(Exercise prompt): Can you recast every line of the listing below as a Markdown table with a Row column numbering each entry and a Line column holding its text, leaving out blank lines?

[Start Dataset records]

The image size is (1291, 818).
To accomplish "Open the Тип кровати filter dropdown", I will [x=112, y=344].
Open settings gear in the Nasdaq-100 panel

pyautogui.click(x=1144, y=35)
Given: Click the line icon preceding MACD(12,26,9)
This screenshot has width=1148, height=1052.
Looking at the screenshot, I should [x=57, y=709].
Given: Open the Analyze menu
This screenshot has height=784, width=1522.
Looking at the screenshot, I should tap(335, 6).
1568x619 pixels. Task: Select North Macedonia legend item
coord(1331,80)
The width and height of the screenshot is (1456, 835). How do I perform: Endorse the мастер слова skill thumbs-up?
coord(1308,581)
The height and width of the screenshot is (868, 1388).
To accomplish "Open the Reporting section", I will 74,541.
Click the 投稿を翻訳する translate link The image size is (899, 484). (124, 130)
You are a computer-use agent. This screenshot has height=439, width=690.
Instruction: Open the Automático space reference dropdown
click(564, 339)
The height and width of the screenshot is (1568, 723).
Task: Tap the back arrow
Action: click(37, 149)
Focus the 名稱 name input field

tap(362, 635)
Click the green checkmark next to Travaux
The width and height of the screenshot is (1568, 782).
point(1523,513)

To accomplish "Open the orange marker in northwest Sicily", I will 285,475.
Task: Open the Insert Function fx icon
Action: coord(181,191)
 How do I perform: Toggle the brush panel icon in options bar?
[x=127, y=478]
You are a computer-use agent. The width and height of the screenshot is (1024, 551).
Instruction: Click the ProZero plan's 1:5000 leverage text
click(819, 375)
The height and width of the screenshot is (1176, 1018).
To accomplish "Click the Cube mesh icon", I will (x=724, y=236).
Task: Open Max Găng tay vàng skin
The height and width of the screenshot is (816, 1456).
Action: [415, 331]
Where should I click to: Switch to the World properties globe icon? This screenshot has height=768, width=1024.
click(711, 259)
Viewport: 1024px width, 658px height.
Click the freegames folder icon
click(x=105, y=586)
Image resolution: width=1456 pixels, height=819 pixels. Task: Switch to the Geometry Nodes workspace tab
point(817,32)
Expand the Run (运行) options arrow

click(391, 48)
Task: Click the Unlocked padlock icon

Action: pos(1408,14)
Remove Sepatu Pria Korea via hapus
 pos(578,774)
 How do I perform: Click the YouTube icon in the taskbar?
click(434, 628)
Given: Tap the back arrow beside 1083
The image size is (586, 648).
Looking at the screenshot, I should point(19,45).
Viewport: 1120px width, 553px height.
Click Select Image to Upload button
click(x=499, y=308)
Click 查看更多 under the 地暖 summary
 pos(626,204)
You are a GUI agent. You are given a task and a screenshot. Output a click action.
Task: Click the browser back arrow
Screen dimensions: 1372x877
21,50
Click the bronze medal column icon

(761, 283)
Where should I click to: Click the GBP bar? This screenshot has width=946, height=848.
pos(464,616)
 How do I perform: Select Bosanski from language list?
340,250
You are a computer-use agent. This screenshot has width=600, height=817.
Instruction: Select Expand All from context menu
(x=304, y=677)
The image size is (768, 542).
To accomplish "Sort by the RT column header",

[End Dataset records]

(Expected answer):
| Row | Line |
|---|---|
| 1 | The image size is (1291, 818). |
| 2 | To accomplish "Open the Тип кровати filter dropdown", I will [x=112, y=344]. |
| 3 | Open settings gear in the Nasdaq-100 panel |
| 4 | pyautogui.click(x=1144, y=35) |
| 5 | Given: Click the line icon preceding MACD(12,26,9) |
| 6 | This screenshot has width=1148, height=1052. |
| 7 | Looking at the screenshot, I should [x=57, y=709]. |
| 8 | Given: Open the Analyze menu |
| 9 | This screenshot has height=784, width=1522. |
| 10 | Looking at the screenshot, I should tap(335, 6). |
| 11 | 1568x619 pixels. Task: Select North Macedonia legend item |
| 12 | coord(1331,80) |
| 13 | The width and height of the screenshot is (1456, 835). How do I perform: Endorse the мастер слова skill thumbs-up? |
| 14 | coord(1308,581) |
| 15 | The height and width of the screenshot is (868, 1388). |
| 16 | To accomplish "Open the Reporting section", I will 74,541. |
| 17 | Click the 投稿を翻訳する translate link The image size is (899, 484). (124, 130) |
| 18 | You are a computer-use agent. This screenshot has height=439, width=690. |
| 19 | Instruction: Open the Automático space reference dropdown |
| 20 | click(564, 339) |
| 21 | The height and width of the screenshot is (1568, 723). |
| 22 | Task: Tap the back arrow |
| 23 | Action: click(37, 149) |
| 24 | Focus the 名稱 name input field |
| 25 | tap(362, 635) |
| 26 | Click the green checkmark next to Travaux |
| 27 | The width and height of the screenshot is (1568, 782). |
| 28 | point(1523,513) |
| 29 | To accomplish "Open the orange marker in northwest Sicily", I will 285,475. |
| 30 | Task: Open the Insert Function fx icon |
| 31 | Action: coord(181,191) |
| 32 |  How do I perform: Toggle the brush panel icon in options bar? |
| 33 | [x=127, y=478] |
| 34 | You are a computer-use agent. The width and height of the screenshot is (1024, 551). |
| 35 | Instruction: Click the ProZero plan's 1:5000 leverage text |
| 36 | click(819, 375) |
| 37 | The height and width of the screenshot is (1176, 1018). |
| 38 | To accomplish "Click the Cube mesh icon", I will (x=724, y=236). |
| 39 | Task: Open Max Găng tay vàng skin |
| 40 | The height and width of the screenshot is (816, 1456). |
| 41 | Action: [415, 331] |
| 42 | Where should I click to: Switch to the World properties globe icon? This screenshot has height=768, width=1024. |
| 43 | click(711, 259) |
| 44 | Viewport: 1024px width, 658px height. |
| 45 | Click the freegames folder icon |
| 46 | click(x=105, y=586) |
| 47 | Image resolution: width=1456 pixels, height=819 pixels. Task: Switch to the Geometry Nodes workspace tab |
| 48 | point(817,32) |
| 49 | Expand the Run (运行) options arrow |
| 50 | click(391, 48) |
| 51 | Task: Click the Unlocked padlock icon |
| 52 | Action: pos(1408,14) |
| 53 | Remove Sepatu Pria Korea via hapus |
| 54 |  pos(578,774) |
| 55 |  How do I perform: Click the YouTube icon in the taskbar? |
| 56 | click(434, 628) |
| 57 | Given: Tap the back arrow beside 1083 |
| 58 | The image size is (586, 648). |
| 59 | Looking at the screenshot, I should point(19,45). |
| 60 | Viewport: 1120px width, 553px height. |
| 61 | Click Select Image to Upload button |
| 62 | click(x=499, y=308) |
| 63 | Click 查看更多 under the 地暖 summary |
| 64 |  pos(626,204) |
| 65 | You are a GUI agent. You are given a task and a screenshot. Output a click action. |
| 66 | Task: Click the browser back arrow |
| 67 | Screen dimensions: 1372x877 |
| 68 | 21,50 |
| 69 | Click the bronze medal column icon |
| 70 | (761, 283) |
| 71 | Where should I click to: Click the GBP bar? This screenshot has width=946, height=848. |
| 72 | pos(464,616) |
| 73 |  How do I perform: Select Bosanski from language list? |
| 74 | 340,250 |
| 75 | You are a computer-use agent. This screenshot has width=600, height=817. |
| 76 | Instruction: Select Expand All from context menu |
| 77 | (x=304, y=677) |
| 78 | The image size is (768, 542). |
| 79 | To accomplish "Sort by the RT column header", |